Investing in IPOs can be a smart move if you are an informed investor. Though, every IPO is not a great opportunity. it has benefits and risks together. Before you enter the bandwagon, it’s important to know what is an IPO? and how to invest in it?. Now we will answer both of these questions.
What is an IPO?
Initial Public Offering (IPO) can be defined as the process in which a private company or corporation can become public by selling a portion of its stake to the investors. It is generally initiated to infuse the new equity capital to the firm and facilitate easy trading of the existing assets and raise capital for the future or to monetize the investments made by existing stakeholders. Once the IPO is done, the shares of the firm are listed and can be traded without restriction in the open market. The stock exchange imposes a minimum free float on the shares both in absolute terms and as a ratio of the total share capital.
How to invest in an IPO?
1. Decision
The first step is to decide the IPO the investor wants to apply for. Through expertise investors, it can be intimidating for the new ones. The investors can form a choice by going through the prospectus of the companies initiating IPO. This helps the investors to form an informed idea about the company’s business plan and its purpose for raising stocks in the market. After the investor makes his decision, he needs to look forward to the next step.
2. Funding
After the investor forms the decision concerning the IPO, he would like to invest in it. The next step would be to arrange the funds. He can use his savings to buy a company’s share. If the investor does not have enough savings then he can avail of a loan from certain banks and Non-Banking Financial Organisations (NBFCs) at a definite rate of interest.

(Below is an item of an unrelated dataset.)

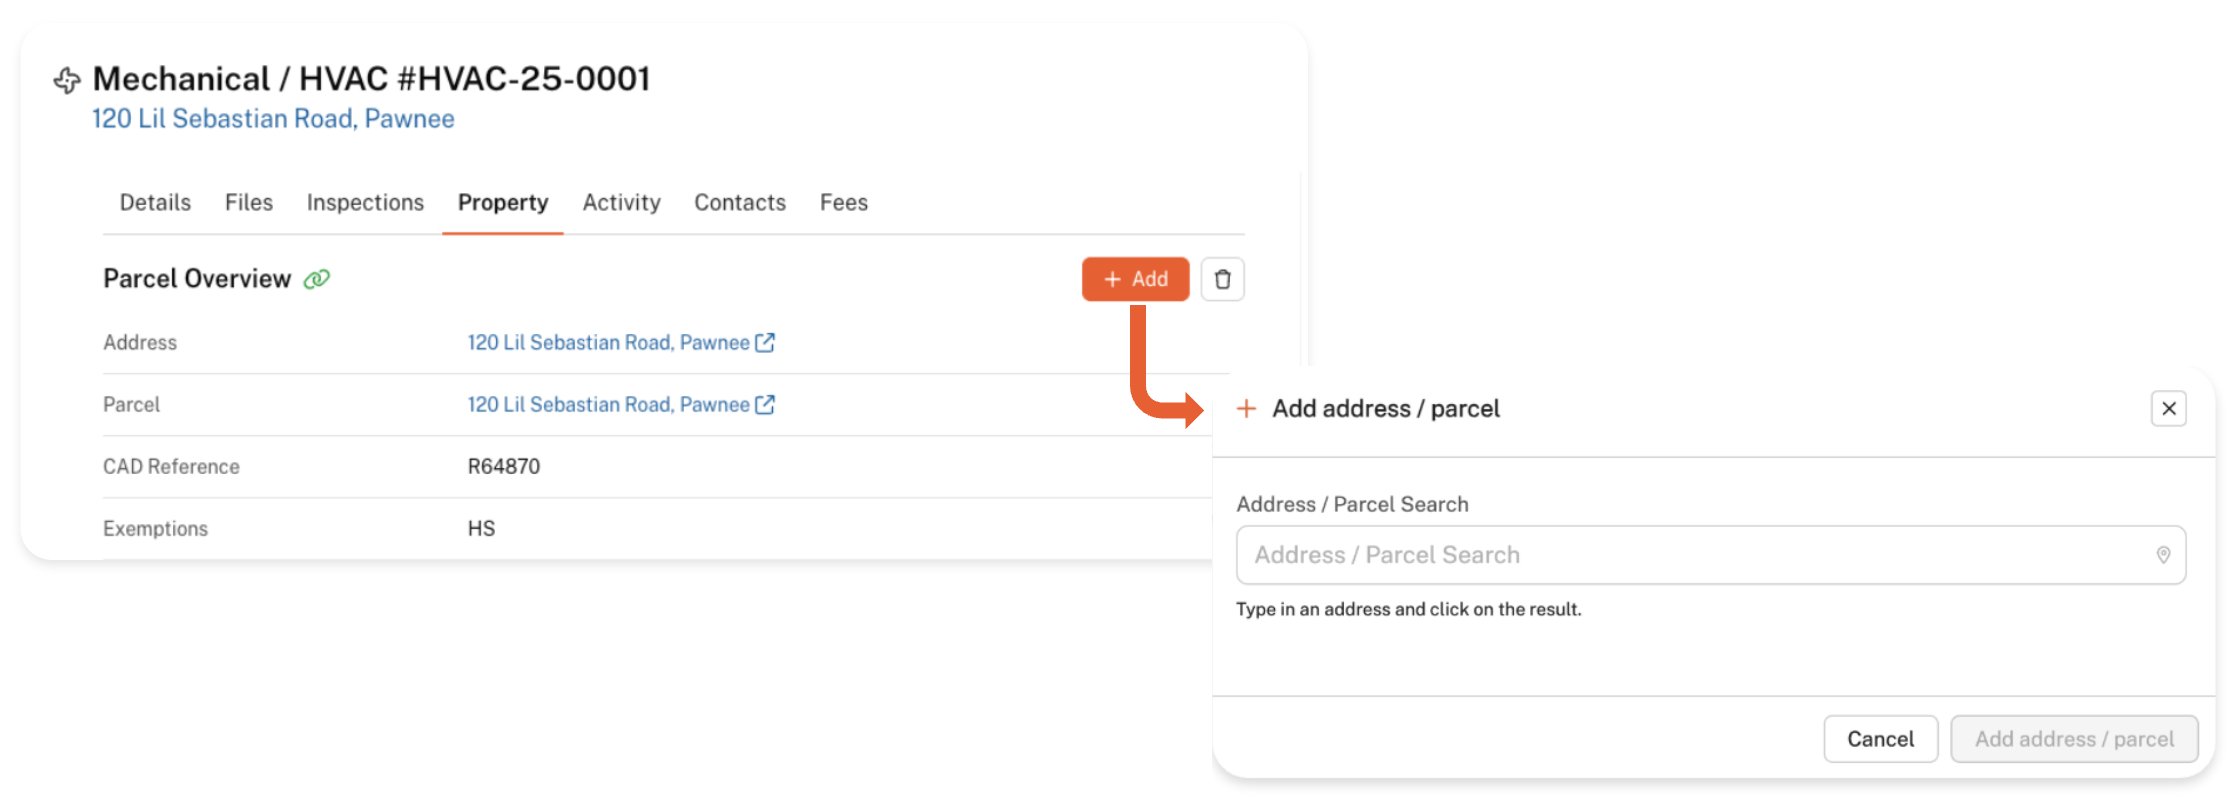
Task: Switch to the Details tab
Action: 155,203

3. Opening a Demat-cum-trading account
Without a Demat account, no investors can apply for the IPO. Demat account’s function is to provide the investors with the provision to store shares and other financial securities electronically. Demat account can be opened by submitting an Aadhar Card, PAN card, address and identity proofs.

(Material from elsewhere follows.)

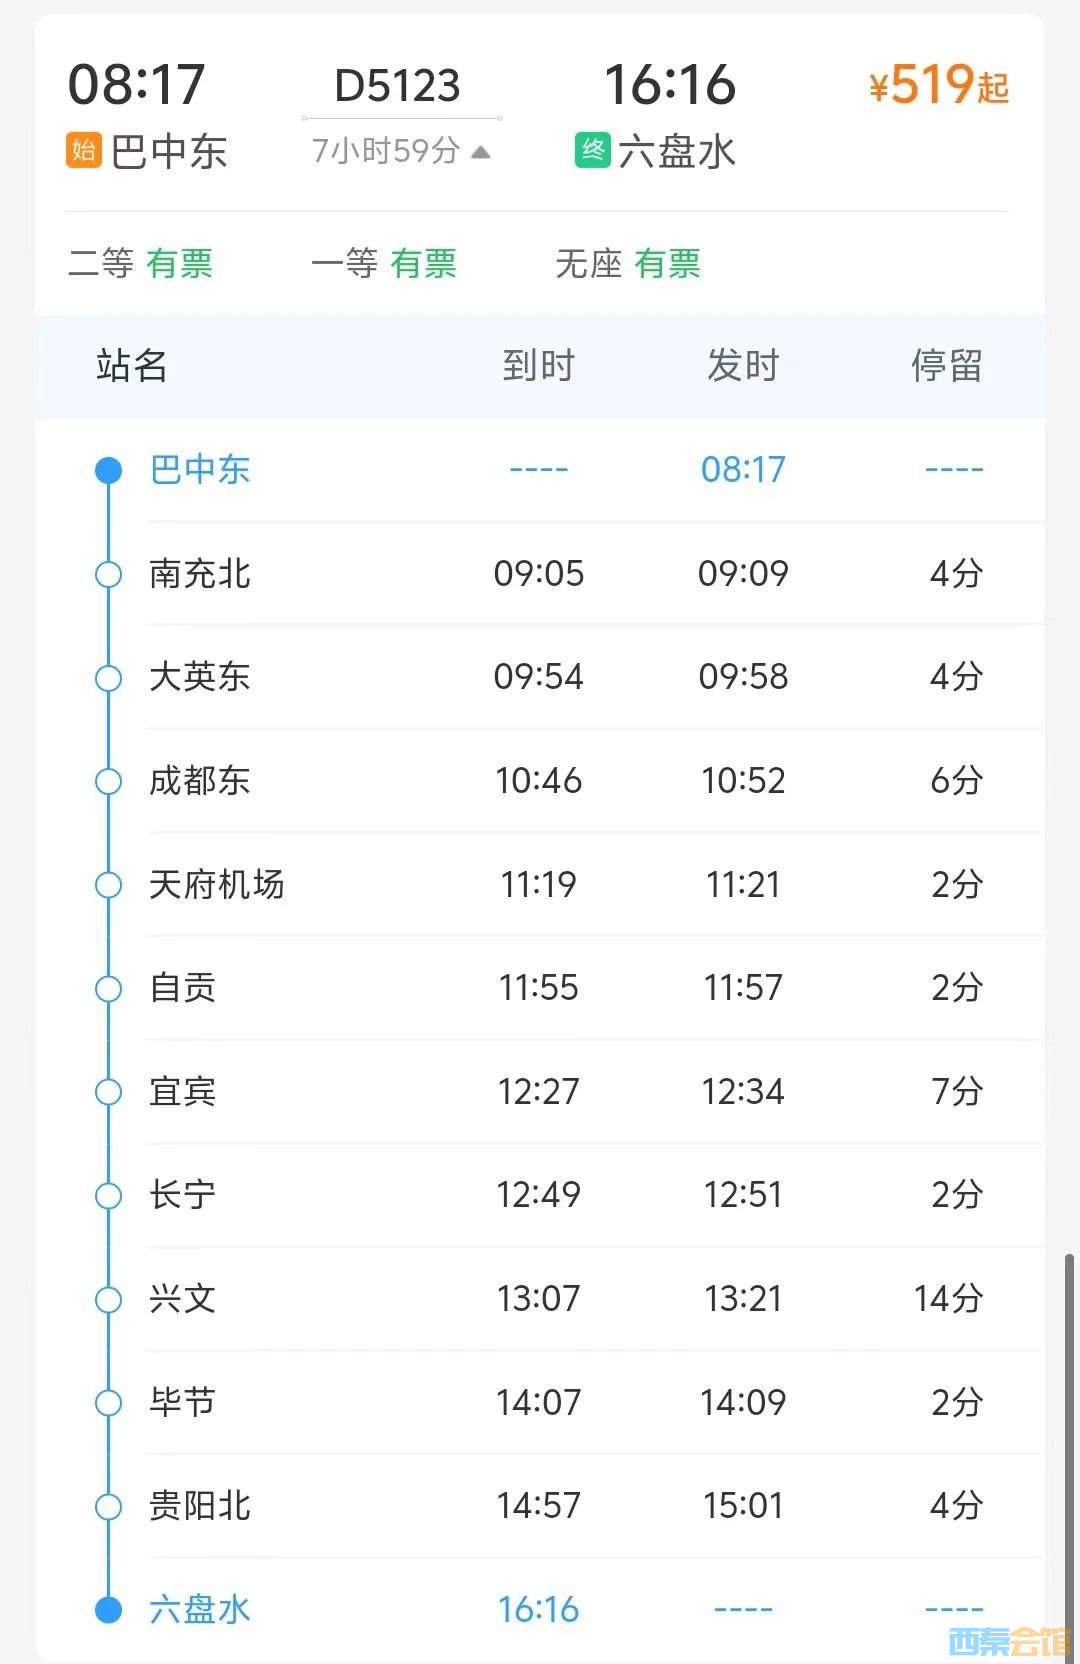The height and width of the screenshot is (1664, 1080).
Task: Select the filled timeline dot for 六盘水
Action: pyautogui.click(x=108, y=1610)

4. The application process
An investor can apply for an IPO through his bank trading account. Few financial organizations will offer the provision to brunch your Demat, trading and bank accounts. Those investors who created Demat trading account must be familiar with the Application Supported by Blocked Account (ASBA) facility. This facility is an application that enables the banks to arrest funds in the applicant’s bank account. These forms are made available to the IPO applicants in both Demat and physical form. Although, the use of cheques and demand drafts can’t be made to avail the facility. The investor needs to specify his Demat account number, PAN, bidding details and bank account number in the application.
5. Bidding
An investor needs to bid to apply for the shares in an IPO. It is done as per the lot size quoted in the company’s prospectus. Lot size means the minimum number of shares that an investor has to apply for the IPO. The investor needs to bid within the price range that is decided. However, the investor can revise his bidding during an IPO, and he should note that he needs to block the required funds while bidding. On the other hand, the arrested amount in the banks earns interest until the process of allotment is initiated.
6. Allotment
In most cases, the demand for the shares can exceed the actual number of stocks released in the secondary market. The investor can also face situations where he can get a lesser number of shares than what he had demanded. In such cases, the banks unblock the arrested funds either entirely or partially. If the investor gets full allotment, he would receive a CAN (Confirmatory Allotment Note) within six working days after the IPO process is done. After the shares are allotted, they are credited to the investors’ Demat account. If all these steps are carried on successfully, the investor will have to wait for the listings of the stocks in the share market. This process is generally done within seven days after the shares are finalised.